Aproximando-se da estrutura de um texto dissertativo-expositivo, o autor inicia seu texto trazendo a apresentação do tema do livro sobre a indução das emoções, de António Damásio. O candidato opta por oferecer, nesse trecho, uma definição dos indutores, uma estratégia muito eficaz. Para ilustrar sua explicação, ele dialoga com alguns exemplos, assim elucidando a concepção da ideia principal.
O segundo parágrafo mantém a elucidação sobre a temática, trazendo uma explicação sobre termos ou não consciência da indução de emoções.

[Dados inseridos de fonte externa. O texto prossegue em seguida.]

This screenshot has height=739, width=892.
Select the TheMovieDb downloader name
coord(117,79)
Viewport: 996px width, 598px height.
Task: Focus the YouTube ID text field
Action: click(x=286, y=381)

Seguindo uma estrutura eficaz, o autor apresenta a ideia central na proposição do neurocientista, e, em seguida, articula dois exemplos ilustrativos, a partir dos quais reforça a noção sobre a indução não ser necessariamente consciente. O fechamento do parágrafo, indicado pela conjunção “assim”, é também eficiente, concluindo o raciocínio principal.
Um ponto alto do texto é a quantidade de exemplos de situações reais que o candidato traz, o que ilustra as ideias centrais do tema, garantindo uma leitura mais completa e elucidativa. Notamos também que o autor mantém uma adequação eficaz no que tange à linguagem esperada: há certa formalidade – coerente ao gênero da dissertação expositiva –, porém ela está suavizada pelo uso mais pessoal da 1ª pessoa do plural, aproximando o emissor do texto do leitor, um mecanismo muito pertinente se pensarmos que o canal da produção seria um blog. O autor da redação, mais uma vez, acertou na estratégia de escrita.
Para concluir, a opção do candidato – em vez de resumir as principais ideias – foi finalizar o raciocínio exposto pelo autor do livro sobre o efeito das induções no nosso cotidiano e sua associação com os sentimentos. Tal estratégia é coerente ao gênero dissertativo-argumentativo, no qual a conclusão reúne as considerações finais sobre o argumento central. Nesse sentido, o candidato oferece ao “leitor do blog” uma noção sobre a temática do livro de Damásio, informando e incitando-o a pesquisar mais sobre o assunto.
Percebemos que o candidato preocupou- -se em mostrar que a emoção que sentimos relaciona-se a uma reflexão sobre o que somos e o que pensamos.